The first single "Who You Are" is very cool. It has this rolling drum beat and an almost Arabic sounding guitar (Eddie denies completely that the song was influenced by the time he spent with, now sadly deceased, Pakistani singer Nusrat Fatah Ali Khan, while working on the soundtrack of "Dead Man Walking." Eddie says that the song was, in fact, built around an old Jack Irons drum beat)

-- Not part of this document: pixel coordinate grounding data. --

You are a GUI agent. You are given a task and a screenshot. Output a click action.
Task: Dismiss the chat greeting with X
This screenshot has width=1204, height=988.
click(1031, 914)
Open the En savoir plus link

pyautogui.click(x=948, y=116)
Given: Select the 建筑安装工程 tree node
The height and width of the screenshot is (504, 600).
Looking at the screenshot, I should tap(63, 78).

There are no real radio gems on this record. "Who You Are" was on the radio for a little while. "Hail, Hail" also spent some time traveling the radio waves. I was rather surprised that "Off He Goes" did not find its way onto the radio some how. It was an absolutely beautiful song and probably in my top 5 of all Pearl Jam. I really like "Present Tense." The words are nothing but captivating. The song "I'm Open" is a little bit of beat poetry. It is rather good. Without naming everything on the record, I think it is all very well done.
This record gets better and better with age, as I have had it for just over 6 years. The album art is great, the CD comes with "Polaroids" with the lyrics on the back.